2013-04-02 20:20:14 | 演劇
 前回の『GET UP村』もこんな感じだった。決して悪くはないのだ。だから今回だってまた見てしまう。でも、やはり、がっかりする。作者は、自分の発想のおもしろさを信じきれてない。だから、そのまま、安易にゆるくて甘い作品にして終わり。せめて上演時間を90分にしたなら、もっと考えて作れるのに、60分というお気楽な長さを選択することで、大切なものがみんな抜け落ちてしまうのだ。この手のアイデア勝負の作品はディテールを生かすことで、凄いものになる可能性は十分にある。次こそは傑作を作り上げて欲しい。
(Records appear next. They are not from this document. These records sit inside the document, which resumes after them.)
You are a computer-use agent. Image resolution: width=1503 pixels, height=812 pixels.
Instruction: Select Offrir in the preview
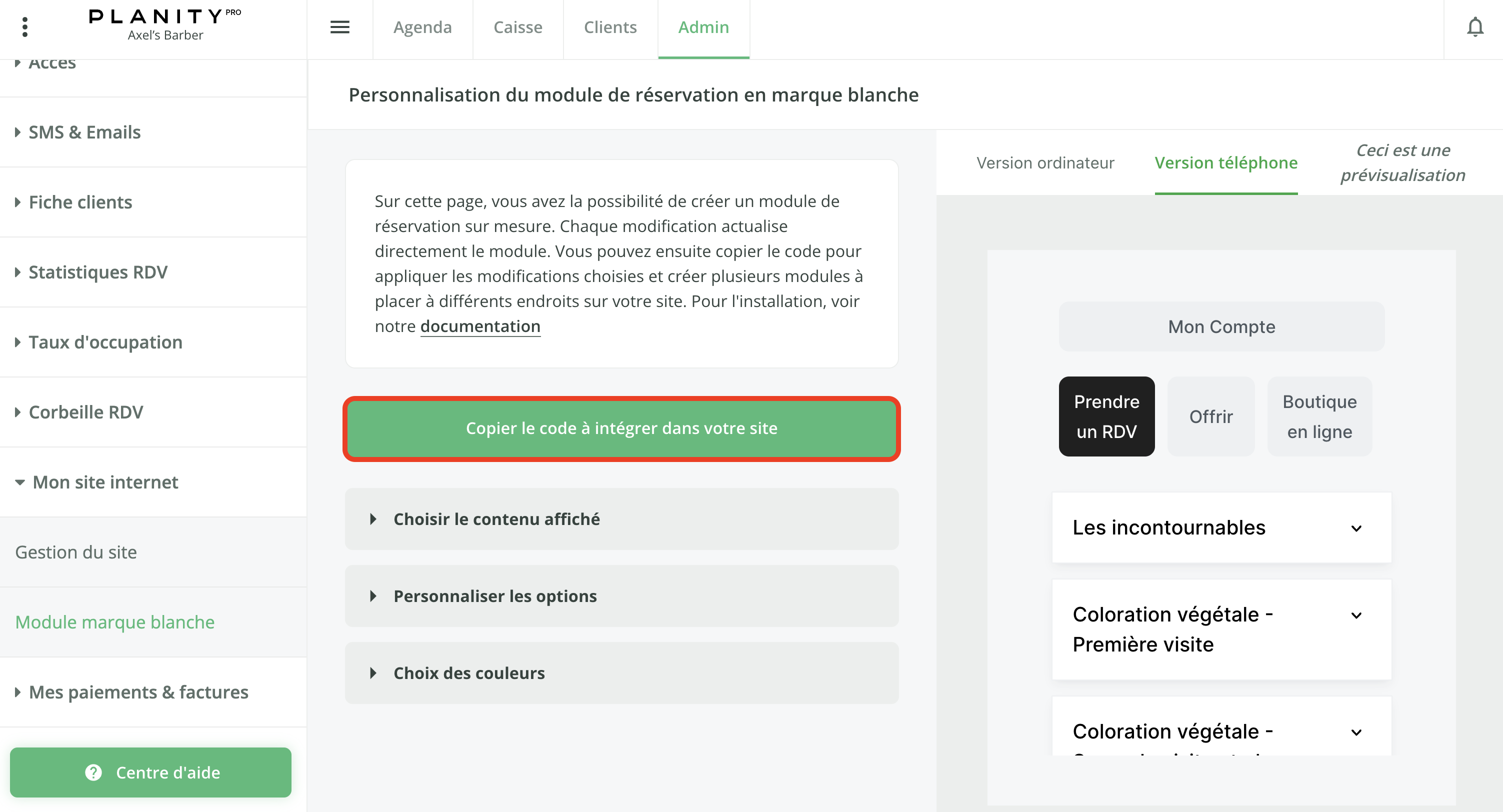click(1210, 416)
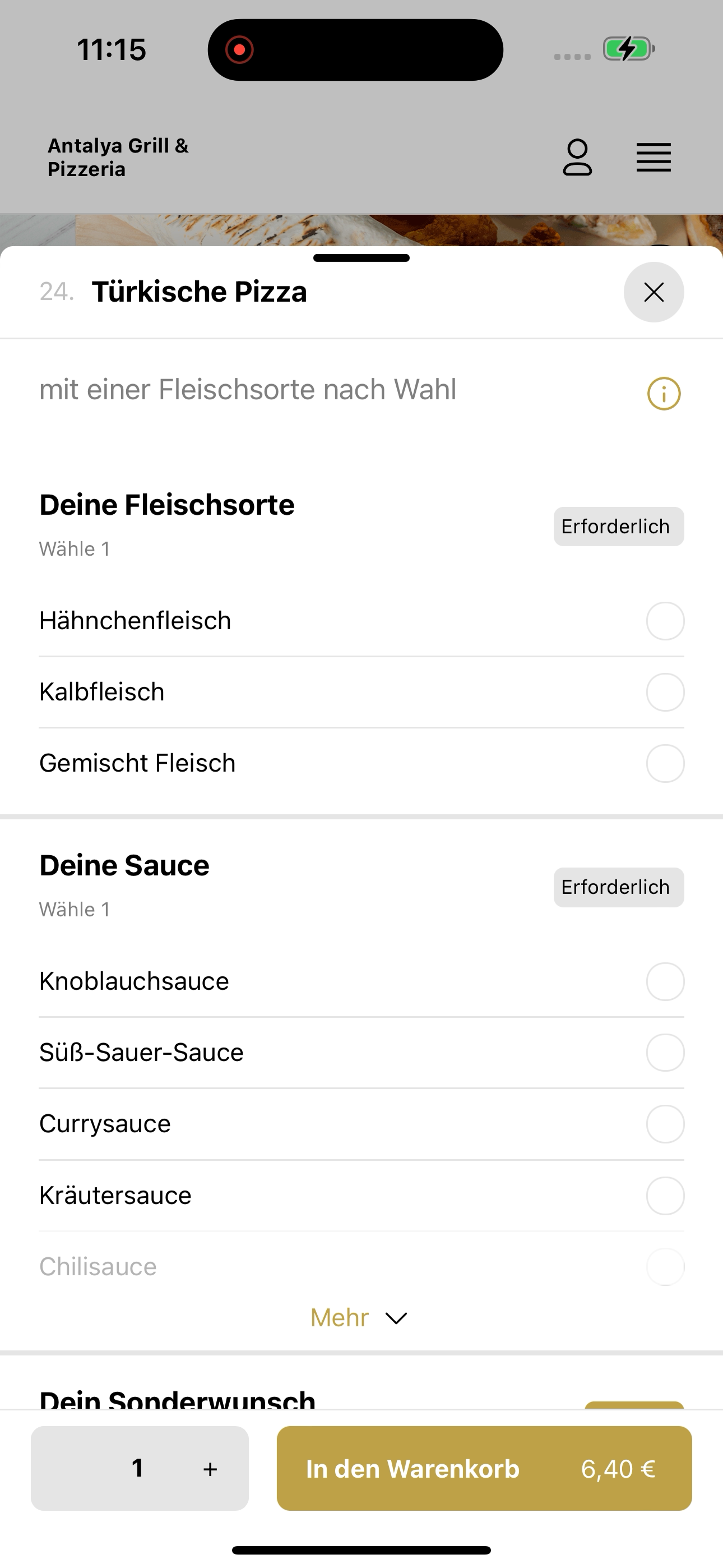Open the user profile icon

(x=577, y=158)

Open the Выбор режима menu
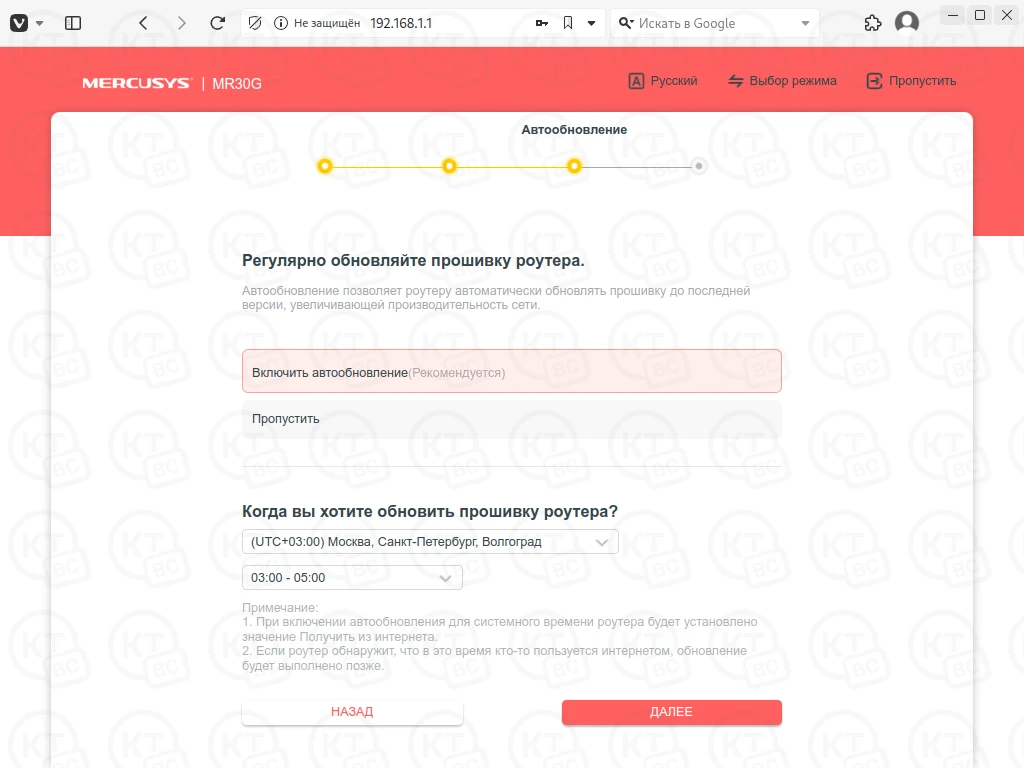(782, 81)
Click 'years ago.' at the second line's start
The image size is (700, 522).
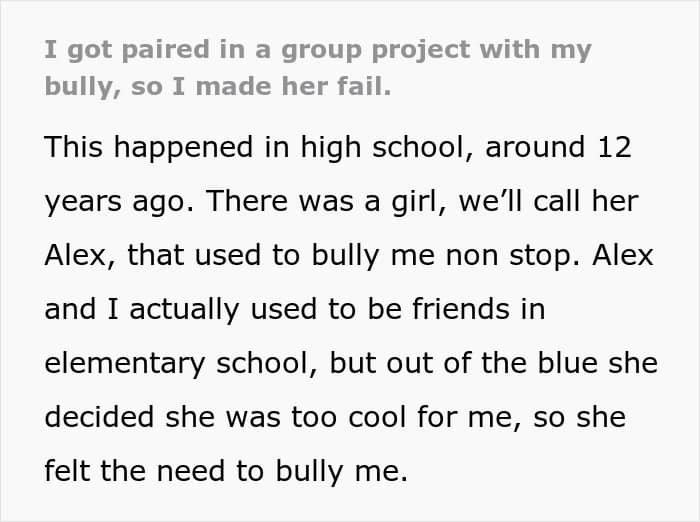click(x=120, y=201)
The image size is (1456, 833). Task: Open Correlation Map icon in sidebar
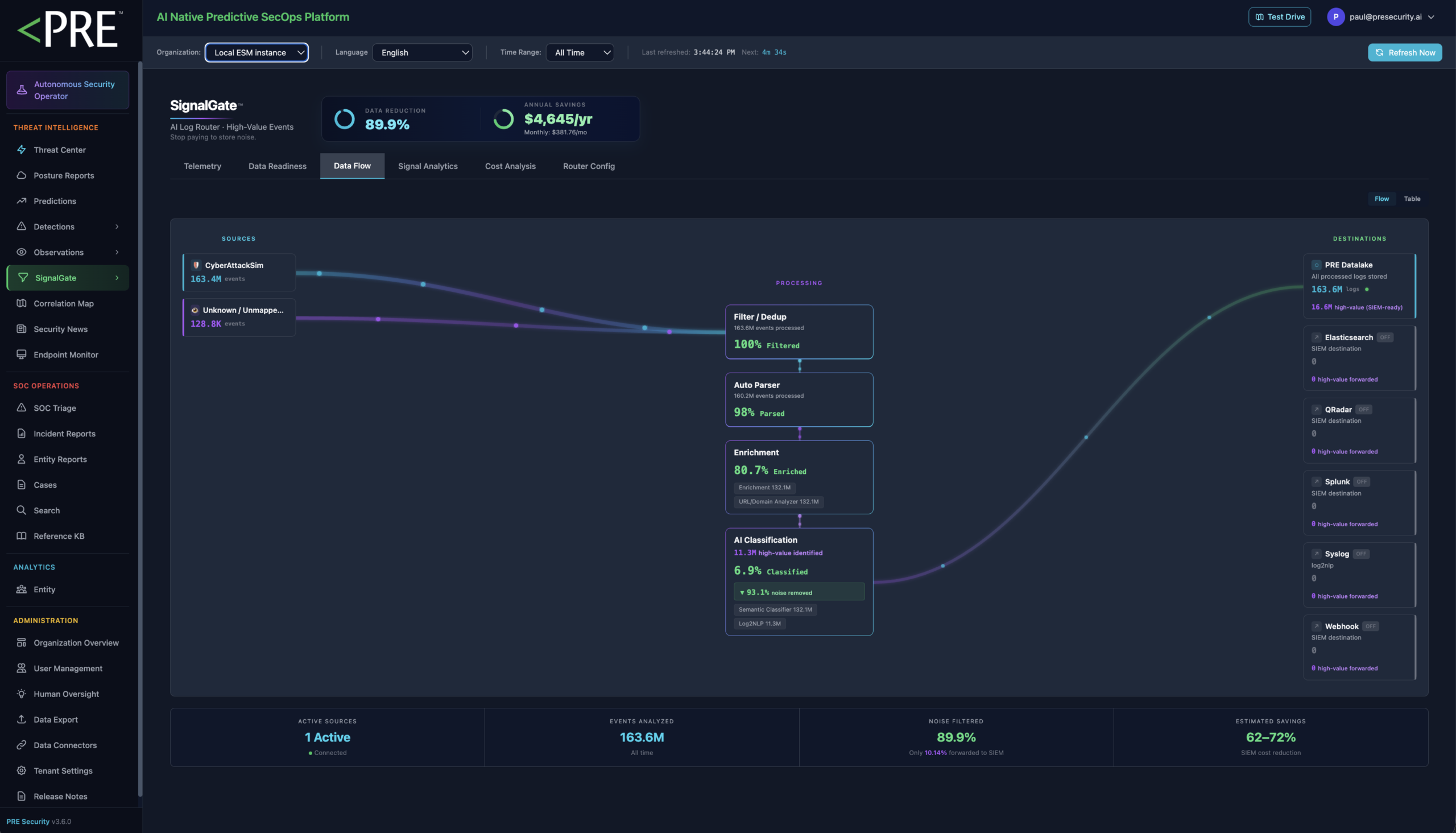click(x=21, y=303)
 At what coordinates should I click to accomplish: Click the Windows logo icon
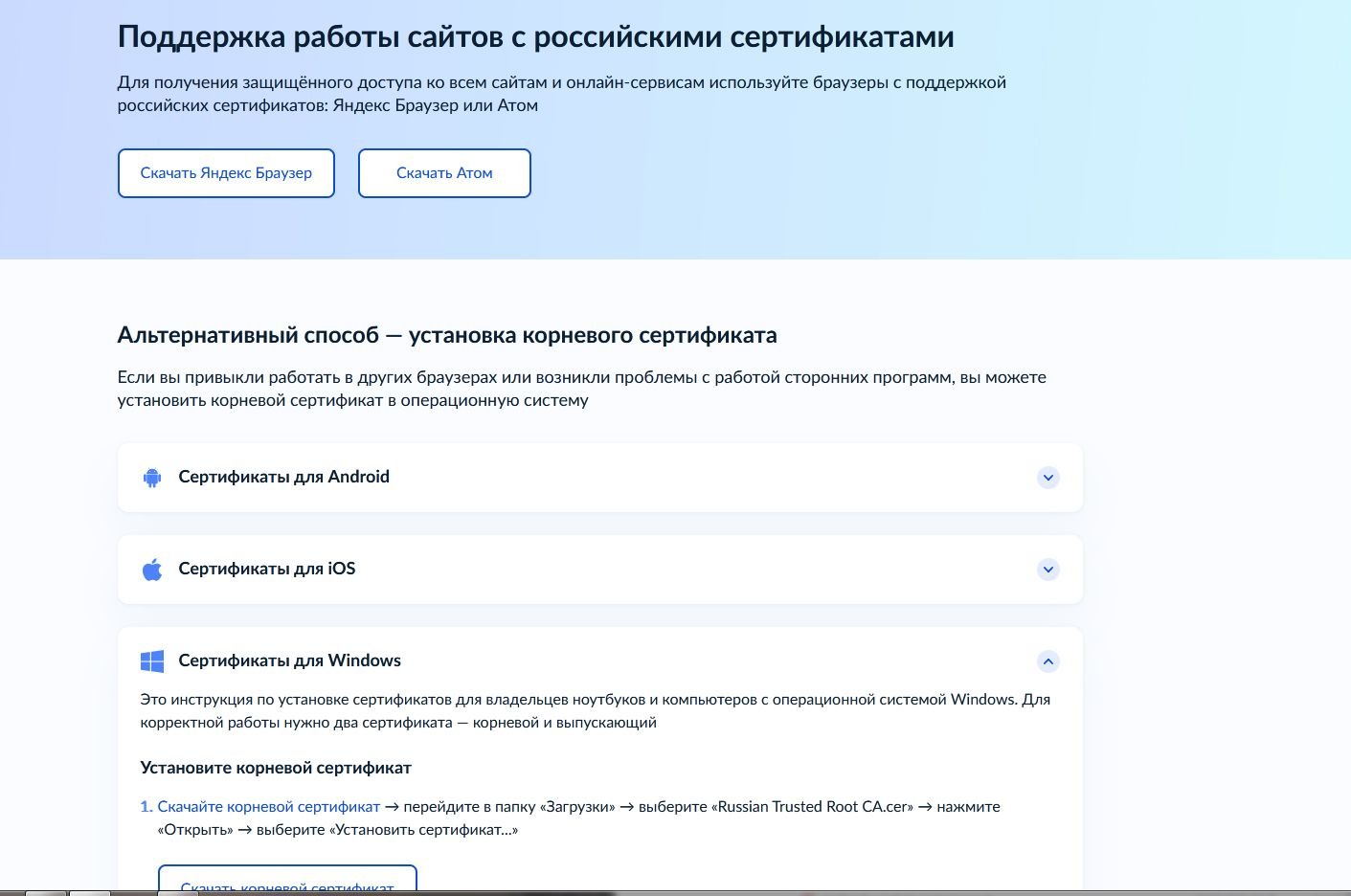(151, 661)
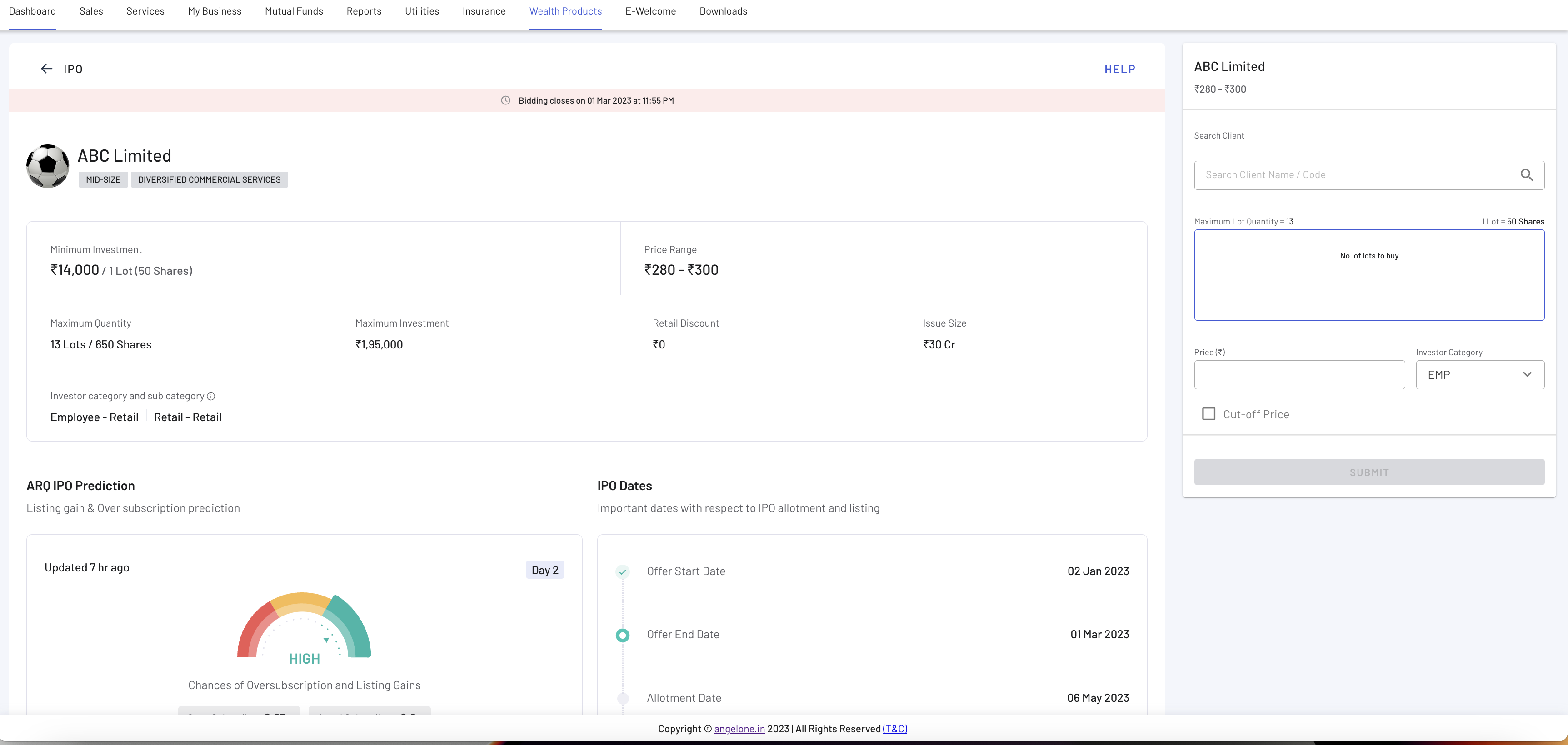Screen dimensions: 1568x745
Task: Click the Allotment Date timeline dot
Action: 622,698
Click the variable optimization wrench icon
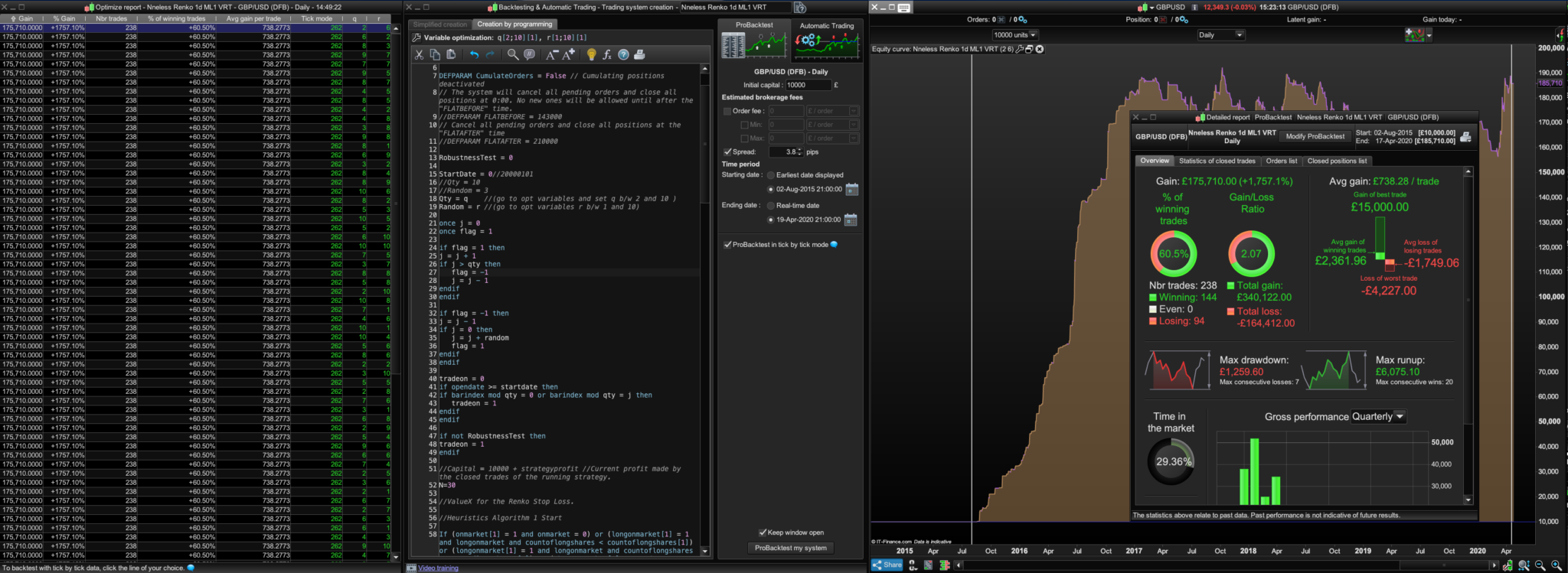Screen dimensions: 1568x573 (x=416, y=37)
 中学の3年間、ずっと好きだった先生に卒業式の後、告白する。彼女がいたからとても楽しい中学時代だった。いろんなイベントがあった。そこにはいつも大好きな先生がいた。だからすべてが楽しかった。恥ずかしくて言えなかった本当の気持ちを今日伝える。

 だが、もちろん断られる。10年経って、立派な大人の男になったら、もう一度告白するという決心をする。そして10年。この芝居は、再母校である中学を訪れ、先生にアタックする彼のけなげな姿を描く。彼は先生に無事会えるのか。10年振りの中学。だが、先生はもういない。彼の変わらない想いは先生に届くのか。

 お芝居は、10年後のその日を描くノンストップバトルである。彼の前に立ちはだかる不条理な数々の障害、それを乗り越えて25歳になった彼は、先生のもとへと猛突進する。このばかばかしい話が、いいかげんで、あほらしい、よく言うと、シュールなイメージで、怒濤の展開をしていく。この悪夢のようなお話は見せ方次第では、凄いナンセンスコメディーにすらなりそうな勢いなのだが、作り手は自分たちの発想の凄さに気付いていない。せっかくのアイデアを生かしきれないままで終わらせた。本当に惜しい。

 ラストのドン引きするようなオチ(先生はもう50歳くらいの年齢で、そんなことにも気付いてなかった、とかいうオチ)も含めて、とてもアイデアはうまいと思うのだ。なのに、それを生かしきれていないから、ただの小話コントにしかならない。これは壮大なドラマを秘めた企画なのに、もったいない。